Дима забрал рисунок. Унёс в свой кабинет. Положил в тетрадь – ту самую, в чёрной клеёнчатой обложке, которую Катя называла «папка Малдера» и от которой Дима каждый раз морщился, потому что терпеть не мог сериалы про инопланетян.
Урок второй: контроль входа
Мартовский ветер бился в окна, как бродячий кот, просящийся в дом, – настойчиво, нагло, завывая в водосточных трубах так, что Таня просыпалась и шла к родителям, потому что ветер думал «слишком громко», а она не могла объяснить взрослым, что ветер, оказывается, тоже думает.
За маленьким столиком в детской – без карандашей. Перед Таей лежала расчёска: старая, пластмассовая, бежевая с оранжевыми зубцами, Катина. Расчёска эта уже становилась проблемой: Тая дважды брала её машинально – потянувшись к полке в ванной – и оба раза её накрывало волной образов, которые ей не принадлежали. Катино утро, Катины мысли перед зеркалом: «Надо бы подстричься… где эта заколка… Дима опять не спал…» Мелкие бытовые картинки, похожие на чужой сон, от которого невозможно проснуться, пока не отпустишь предмет.
– Когда не хочешь видеть – закрой внутренний экран, – сказал Дима, сидя напротив в той же неудобной позе, к которой уже привык, как привыкают к любой неудобной позе, если она связана с чем-то важным. – Представь, что опускаешь шторку. Как в кинотеатре, когда фильм закончился и экран закрывается тканью.

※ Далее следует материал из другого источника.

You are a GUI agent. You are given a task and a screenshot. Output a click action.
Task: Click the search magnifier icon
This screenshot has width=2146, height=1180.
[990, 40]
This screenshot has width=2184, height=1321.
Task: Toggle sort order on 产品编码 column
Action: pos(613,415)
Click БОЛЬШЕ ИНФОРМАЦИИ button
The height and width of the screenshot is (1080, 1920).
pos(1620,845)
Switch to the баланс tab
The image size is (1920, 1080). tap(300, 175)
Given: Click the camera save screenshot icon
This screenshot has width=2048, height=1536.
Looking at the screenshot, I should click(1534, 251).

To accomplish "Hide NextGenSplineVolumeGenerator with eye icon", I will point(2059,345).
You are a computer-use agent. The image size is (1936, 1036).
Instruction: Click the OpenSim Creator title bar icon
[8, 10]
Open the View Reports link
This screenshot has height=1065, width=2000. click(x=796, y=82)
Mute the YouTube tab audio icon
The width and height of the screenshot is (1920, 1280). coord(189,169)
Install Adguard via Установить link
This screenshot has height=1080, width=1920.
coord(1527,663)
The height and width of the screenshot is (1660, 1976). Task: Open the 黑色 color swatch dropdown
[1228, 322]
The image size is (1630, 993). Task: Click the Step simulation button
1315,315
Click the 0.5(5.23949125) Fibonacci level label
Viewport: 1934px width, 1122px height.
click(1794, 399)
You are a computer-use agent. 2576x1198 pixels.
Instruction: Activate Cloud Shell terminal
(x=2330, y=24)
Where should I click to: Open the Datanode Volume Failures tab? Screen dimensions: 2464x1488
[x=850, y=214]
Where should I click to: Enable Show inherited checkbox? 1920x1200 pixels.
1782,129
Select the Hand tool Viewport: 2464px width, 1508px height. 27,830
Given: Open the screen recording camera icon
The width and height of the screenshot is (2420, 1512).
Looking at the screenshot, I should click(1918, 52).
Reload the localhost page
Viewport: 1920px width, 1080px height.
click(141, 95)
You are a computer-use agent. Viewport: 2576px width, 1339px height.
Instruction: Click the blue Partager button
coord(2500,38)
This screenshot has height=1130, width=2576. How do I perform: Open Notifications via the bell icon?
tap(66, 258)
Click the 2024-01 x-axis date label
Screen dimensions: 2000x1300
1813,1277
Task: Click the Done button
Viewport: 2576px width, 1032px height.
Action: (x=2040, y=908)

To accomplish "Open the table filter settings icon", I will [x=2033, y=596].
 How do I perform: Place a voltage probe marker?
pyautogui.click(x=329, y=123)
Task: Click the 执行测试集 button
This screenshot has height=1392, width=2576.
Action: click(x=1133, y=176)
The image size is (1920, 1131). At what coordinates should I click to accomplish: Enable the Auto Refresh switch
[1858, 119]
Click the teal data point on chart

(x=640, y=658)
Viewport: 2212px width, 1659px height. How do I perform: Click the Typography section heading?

Тая закрыла глаза. Между её бровями появилась морщинка – не детская, а та, которая бывает у хирургов и сапёров, у людей, чья сосредоточенность – не прихоть, а необходимость.
– Готова? – спросил Дима.
– Готова.
– Возьми расчёску.
Тая протянула руку – медленно, пальцы слегка растопырены, как будто расчёска могла укусить, – и коснулась пластмассы. Секунда прошла, и Дима считал её, как считают пульс. Две. Три. Пять. Глаза Таи оставались закрытыми, лицо – спокойным, ни малейшего подрагивания ресниц, ни той стеклянной неподвижности, которая наступала, когда дар работал.